RECORD EXCERPTS ->

◇ ◇ ◇ ◇

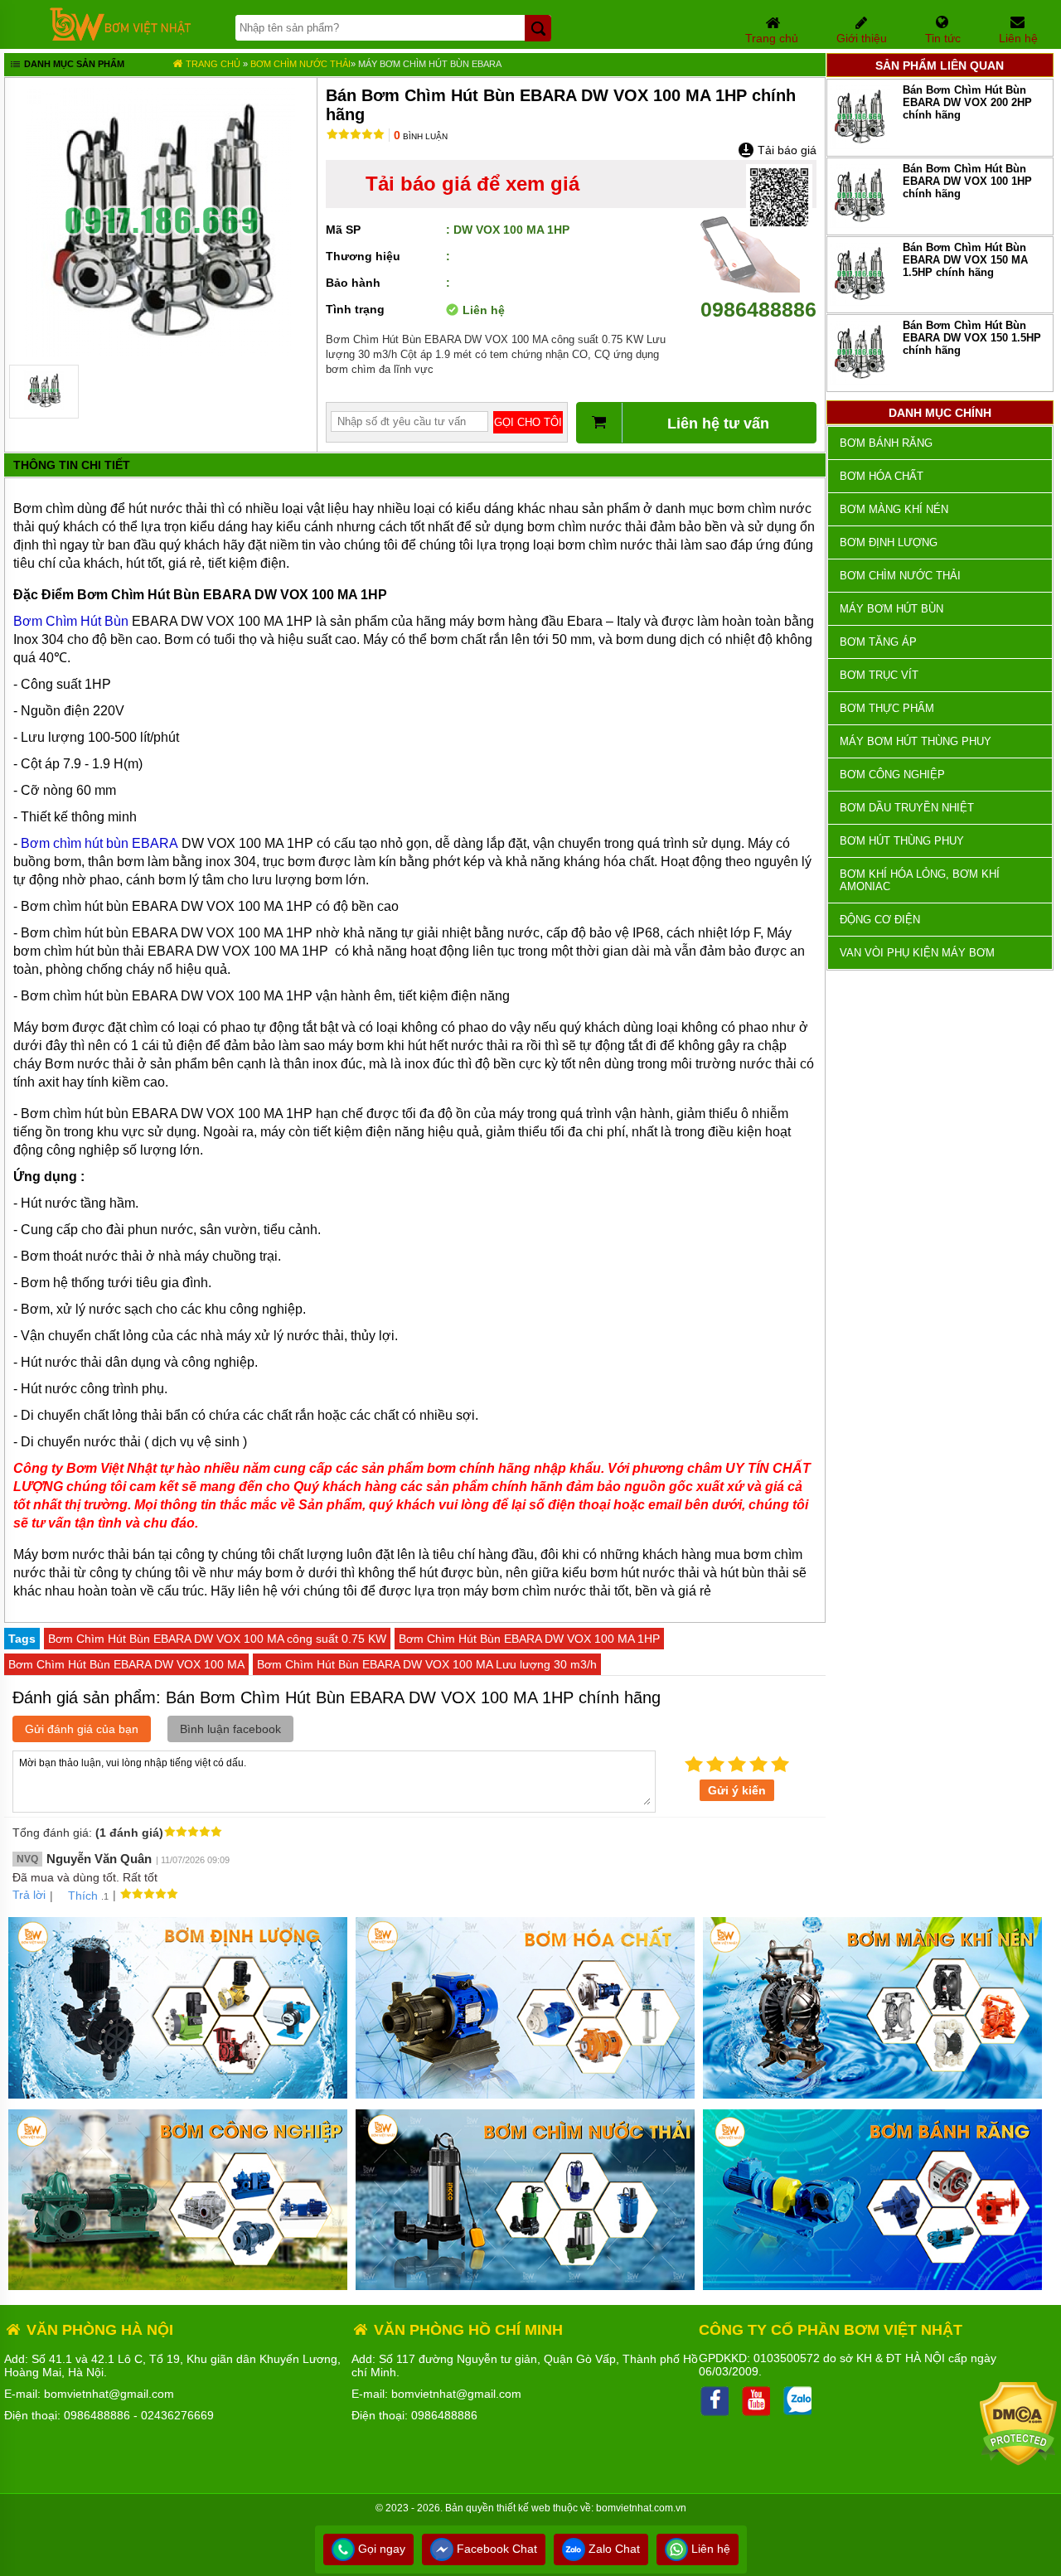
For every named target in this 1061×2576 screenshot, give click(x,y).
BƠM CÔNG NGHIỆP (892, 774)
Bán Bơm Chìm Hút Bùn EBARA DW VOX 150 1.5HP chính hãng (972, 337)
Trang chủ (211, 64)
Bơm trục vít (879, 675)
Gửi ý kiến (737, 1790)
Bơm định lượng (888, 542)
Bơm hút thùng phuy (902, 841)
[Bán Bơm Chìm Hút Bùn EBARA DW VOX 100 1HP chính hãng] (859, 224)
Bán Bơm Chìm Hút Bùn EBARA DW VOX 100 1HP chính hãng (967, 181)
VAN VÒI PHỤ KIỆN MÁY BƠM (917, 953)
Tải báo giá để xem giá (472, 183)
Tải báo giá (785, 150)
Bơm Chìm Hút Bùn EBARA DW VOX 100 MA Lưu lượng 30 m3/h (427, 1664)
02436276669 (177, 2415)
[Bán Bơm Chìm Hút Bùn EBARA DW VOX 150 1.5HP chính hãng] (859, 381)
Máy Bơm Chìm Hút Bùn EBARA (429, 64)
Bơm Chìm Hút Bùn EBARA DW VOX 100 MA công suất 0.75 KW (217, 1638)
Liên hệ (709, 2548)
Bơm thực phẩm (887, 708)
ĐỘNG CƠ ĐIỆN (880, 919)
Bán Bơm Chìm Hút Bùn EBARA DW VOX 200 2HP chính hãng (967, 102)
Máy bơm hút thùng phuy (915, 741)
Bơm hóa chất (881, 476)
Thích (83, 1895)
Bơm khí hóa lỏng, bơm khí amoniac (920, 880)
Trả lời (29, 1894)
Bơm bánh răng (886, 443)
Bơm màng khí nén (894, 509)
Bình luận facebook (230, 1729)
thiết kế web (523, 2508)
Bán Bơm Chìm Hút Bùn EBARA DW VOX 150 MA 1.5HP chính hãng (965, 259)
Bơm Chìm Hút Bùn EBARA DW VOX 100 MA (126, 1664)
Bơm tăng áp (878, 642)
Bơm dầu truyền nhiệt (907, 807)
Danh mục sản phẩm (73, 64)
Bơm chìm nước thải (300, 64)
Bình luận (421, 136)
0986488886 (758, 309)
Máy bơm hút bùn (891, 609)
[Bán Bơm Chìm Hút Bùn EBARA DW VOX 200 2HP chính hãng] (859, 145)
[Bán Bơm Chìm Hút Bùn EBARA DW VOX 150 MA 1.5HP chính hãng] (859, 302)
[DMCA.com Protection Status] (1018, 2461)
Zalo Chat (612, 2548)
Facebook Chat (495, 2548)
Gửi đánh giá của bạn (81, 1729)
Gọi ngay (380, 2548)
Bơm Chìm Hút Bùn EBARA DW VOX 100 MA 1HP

◇ ◇ ◇ ◇

TASK ITEM ->
Give the records back exactly, with no pictures.

COMPLETED TASK ->
For every named target in this 1061×2576 screenshot, give click(x,y).
BƠM CÔNG NGHIỆP (892, 774)
Bán Bơm Chìm Hút Bùn EBARA DW VOX 150 1.5HP chính hãng (972, 337)
Trang chủ (211, 64)
Bơm trục vít (879, 675)
Gửi ý kiến (737, 1790)
Bơm định lượng (888, 542)
Bơm hút thùng phuy (902, 841)
[Bán Bơm Chìm Hút Bùn EBARA DW VOX 100 1HP chính hãng] (859, 224)
Bán Bơm Chìm Hút Bùn EBARA DW VOX 100 1HP chính hãng (967, 181)
VAN VÒI PHỤ KIỆN MÁY BƠM (917, 953)
Tải báo giá để xem giá (472, 183)
Tải báo giá (785, 150)
Bơm Chìm Hút Bùn EBARA DW VOX 100 MA Lưu lượng 30 m3/h (427, 1664)
02436276669 (177, 2415)
[Bán Bơm Chìm Hút Bùn EBARA DW VOX 150 1.5HP chính hãng] (859, 381)
Máy Bơm Chìm Hút Bùn EBARA (429, 64)
Bơm Chìm Hút Bùn EBARA DW VOX 100 MA công suất 0.75 KW (217, 1638)
Liên hệ (709, 2548)
Bơm thực phẩm (887, 708)
ĐỘNG CƠ ĐIỆN (880, 919)
Bán Bơm Chìm Hút Bùn EBARA DW VOX 200 2HP chính hãng (967, 102)
Máy bơm hút thùng phuy (915, 741)
Bơm hóa chất (881, 476)
Thích (83, 1895)
Bơm khí hóa lỏng, bơm khí amoniac (920, 880)
Trả lời (29, 1894)
Bơm bánh răng (886, 443)
Bơm màng khí nén (894, 509)
Bình luận facebook (230, 1729)
thiết kế web (523, 2508)
Bán Bơm Chìm Hút Bùn EBARA DW VOX 150 MA 1.5HP chính hãng (965, 259)
Bơm Chìm Hút Bùn EBARA DW VOX 100 MA (126, 1664)
Bơm tăng áp (878, 642)
Bơm dầu truyền nhiệt (907, 807)
Danh mục sản phẩm (73, 64)
Bơm chìm nước thải (300, 64)
Bình luận (421, 136)
0986488886 (758, 309)
Máy bơm hút bùn (891, 609)
[Bán Bơm Chìm Hút Bùn EBARA DW VOX 200 2HP chính hãng] (859, 145)
[Bán Bơm Chìm Hút Bùn EBARA DW VOX 150 MA 1.5HP chính hãng] (859, 302)
[DMCA.com Protection Status] (1018, 2461)
Zalo Chat (612, 2548)
Facebook Chat (495, 2548)
Gửi đánh giá của bạn (81, 1729)
Gọi ngay (380, 2548)
Bơm Chìm Hút Bùn EBARA DW VOX 100 MA 1HP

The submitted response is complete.